2014-05-20 13:18:00

Elezioni in Iraq. Nuri al-Maliki verso il terzo mandato


In un Iraq devastato dai continui attentati il blocco politico che fa capo al premier, Nuri al-Maliki, ha ottenuto la maggioranza dei seggi nel parlamento di Baghdad, alle elezioni del 30 aprile. Secondo i dati ufficiali il partito non ha raggiunto l’auspicato traguardo della maggioranza assoluta, ma con 92 seggi, su 328, il gruppo sciita ha distanziato agli altri partiti, che singolarmente non sono arrivati ai 30 deputati. Al microfono di Massimiliano Menichetti,  il responsabile analisti del Centro studi internazionali, Gabriele Iacovino:

D. – Al-Maliki, rispetto alle scorse elezioni del 2010, ottiene una vittoria più netta nonostante non abbia avuto una maggioranza assoluta. Il vero segnale è quello di un Paese tornato a dividersi lungo linee settarie e religiose. Perché non abbiamo un partito o una coalizione trasversale - come nel 2010 poteva essere quella di Allawi, che prese voti sia dalla comunità sciita che da quella sunnita - ma di nuovo la politica irachena si è divisa. E al-Maliki dovrà scendere a patti con altre entità politiche.

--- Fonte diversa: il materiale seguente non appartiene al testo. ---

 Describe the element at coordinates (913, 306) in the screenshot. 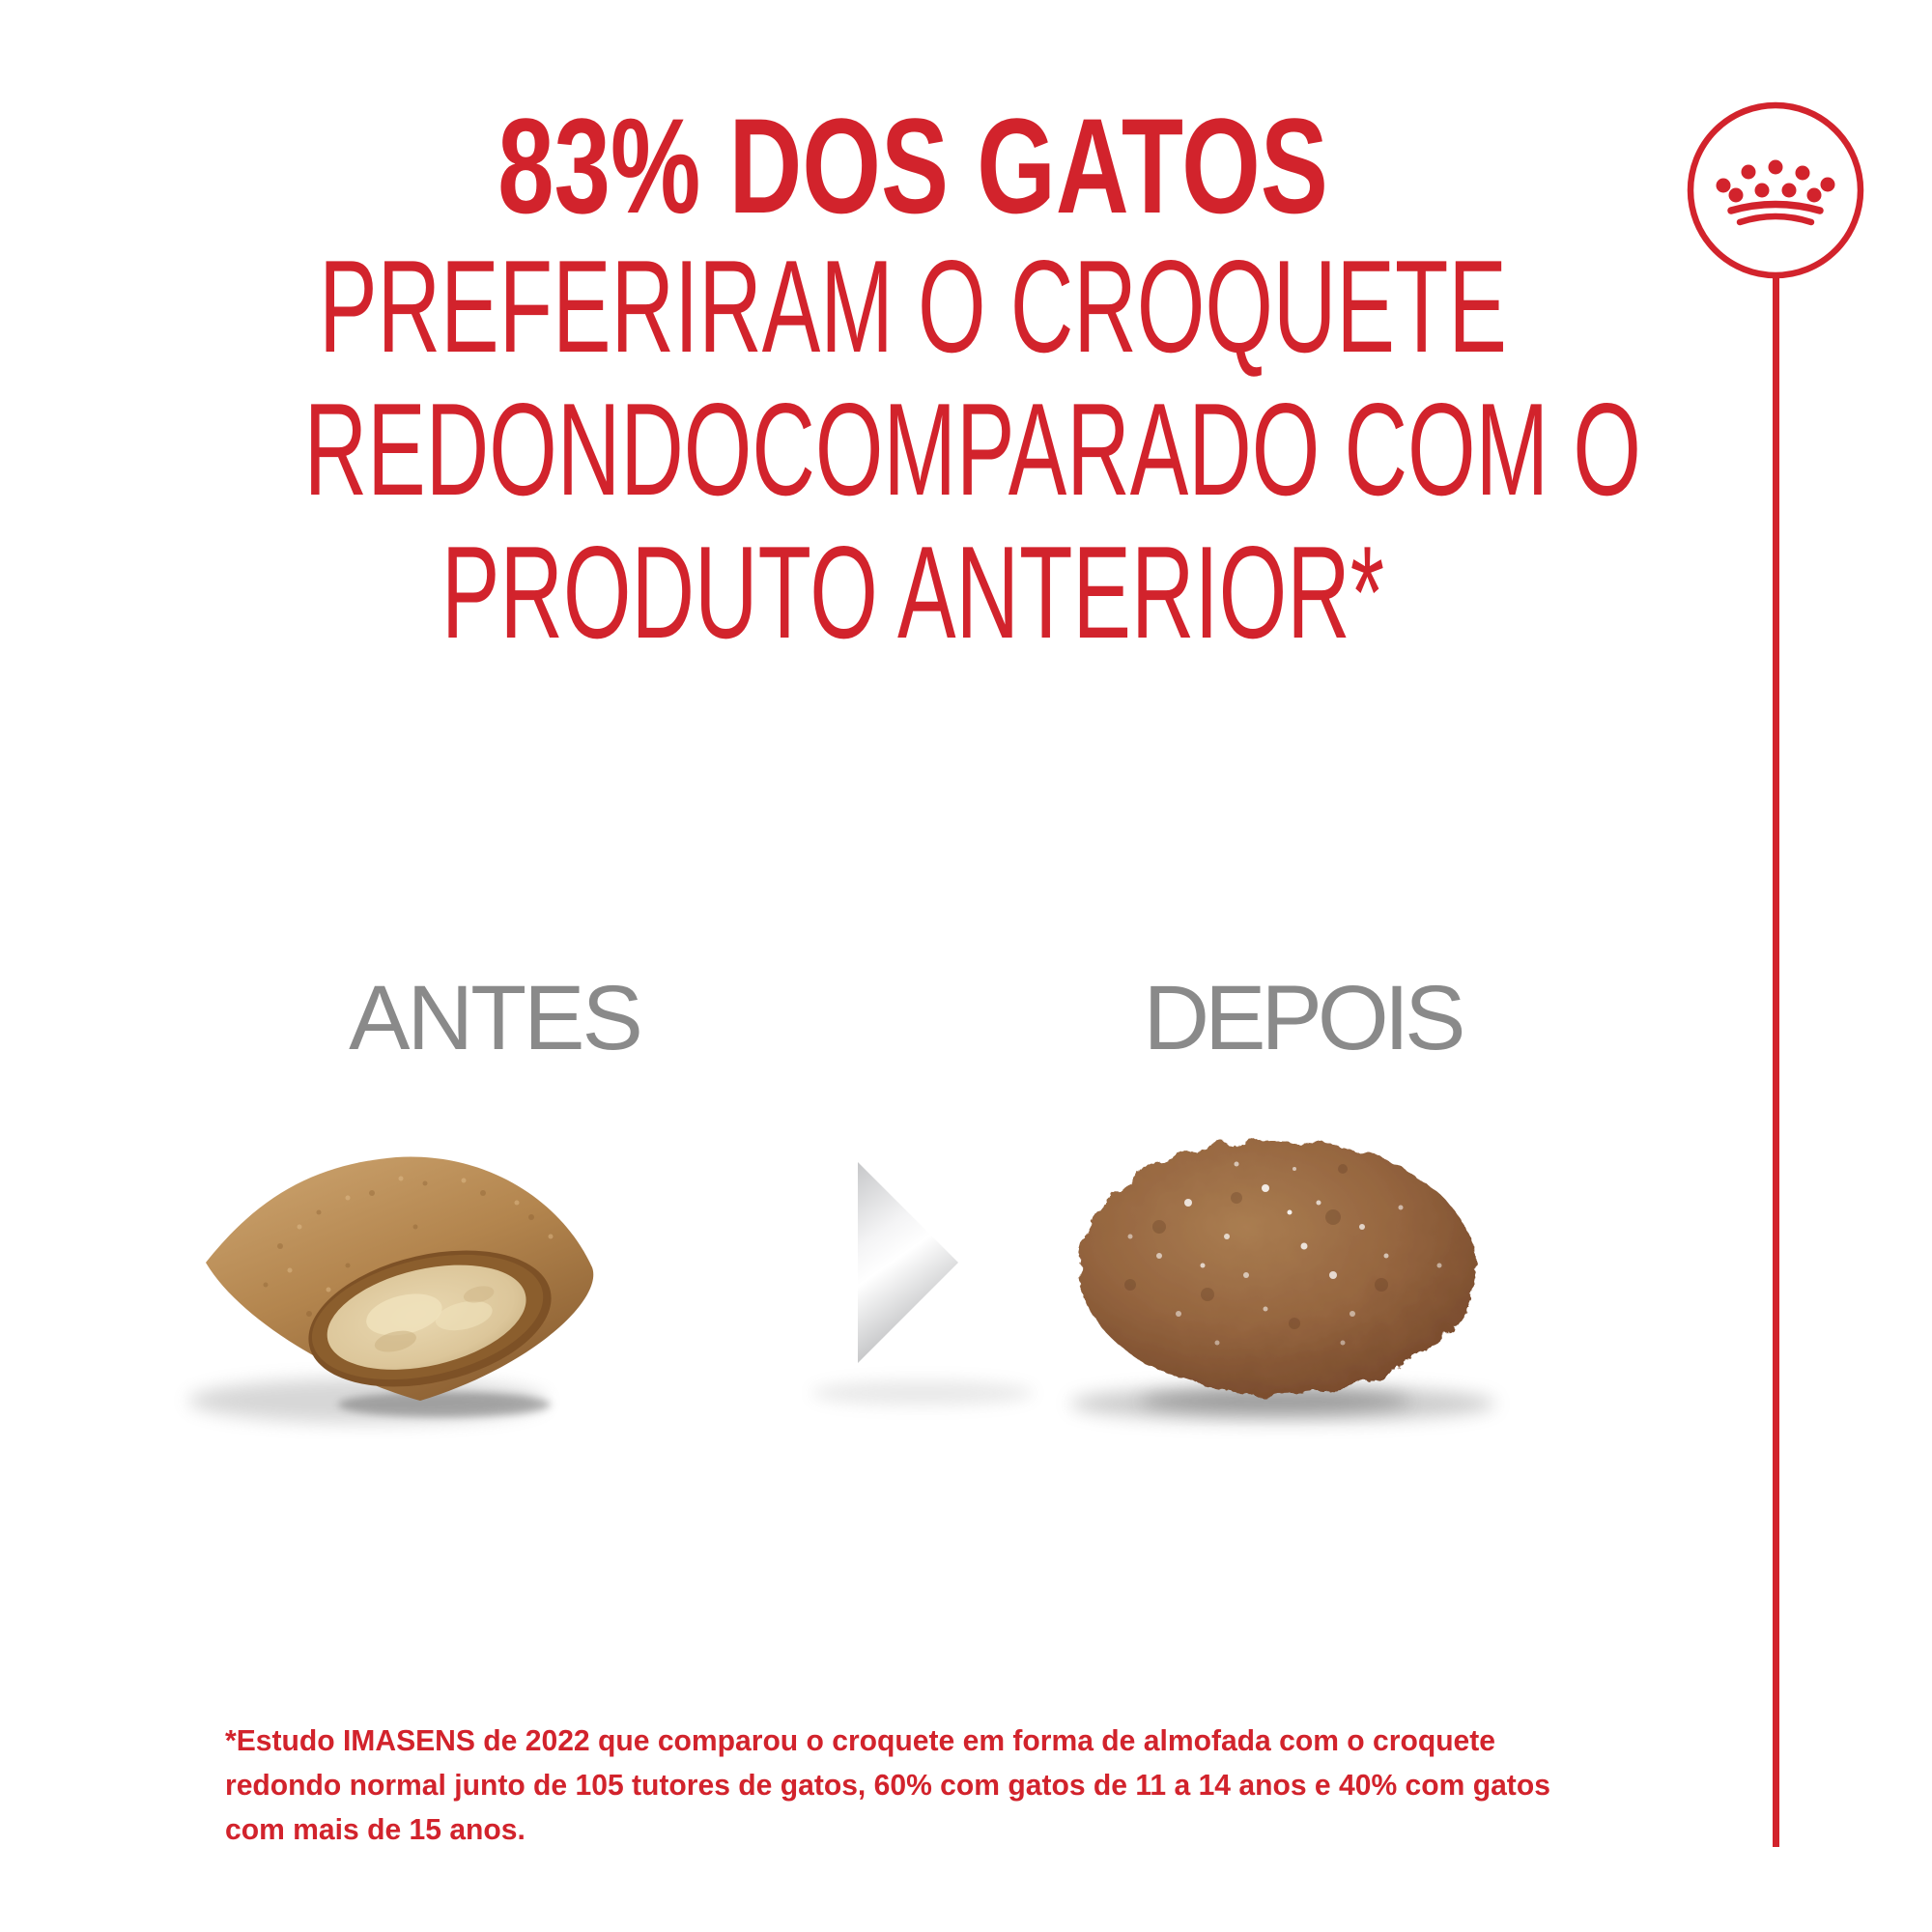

D. – Dunque la sfida del premier è quella di ricucire con tutte le realtà tribali, sarà possibile?

R. – Purtroppo i segnali avuti non sono in questa direzione. Anzi, le scelte politiche di al-Maliki non l’hanno aiutato in una stabilizzazione del Paese. Una vittoria politica di al-Maliki potrebbe far ulteriormente rafforzare la figura del primo ministro che - forte anche dell’appoggio, della possibile alleanza con altri partiti sciiti - può proseguire la propria politica settaria. Bisognerà vedere quali saranno le scelte anche delle altre realtà sciite, non ultima quella di Muqtada Al-Sadr.

D. - Il Paese intanto si sta fortificando dal punto di vista economico, ovvero si parla di boom petrolifero. Un canale quello del petrolio che va alla Cina e meno agli Stati Uniti…

R. – Al-Maliki, fin dall’inizio, si è dimostrato un leader politico nazionalista che non ha mai stretto alleanze con un soggetto unico, né per esempio con gli Stati Uniti, né d’altra parte con l’Iran, ma ha sempre utilizzato la propria figura per bilanciare le spinte di influenza dei vari attori internazionali. Non da ultimo, questo rapporto con la Cina da un punto di vista energetico, è un nuovo fattore per diventare sempre più l’ago della bilancia di un Paese totalmente ancora instabile ma che inevitabilmente ha un ruolo forte, non solo nel palcoscenico mediorientale, ma nel palcoscenico internazionale.

D. – Per gli iracheni il nemico prima erano gli Stati Uniti, poi le forze internazionali: adesso chi è? Sembra di assistere a uno scontro dove tutti sono contro tutti…

R. – Purtroppo, inevitabilmente, la natura stessa dell’Iraq è il nemico, cioè essere un Paese composto da varie entità sia religiose che etniche che risentono ancora, e purtroppo inevitabilmente, del passato e delle divergenze avute. E si cerca nell’attualità, una soluzione non condivisa per la gestione non solo politica del Paese ma anche economica e sociale.

D. – Continueremo a vedere attentati?

R. – Purtroppo tutti i segnali in questo momento sono lontani da una stabilizzazione del Paese. Fino a quando non si attueranno politiche di inclusione sociale ed economica, purtroppo il malcontento, il malessere, interno del Paese porterà ulteriore instabilità. Fin quando si tratta di un malcontento come un mero fenomeno di sicurezza le possibilità di una pacificazione dell’Iraq sono lontane da venire.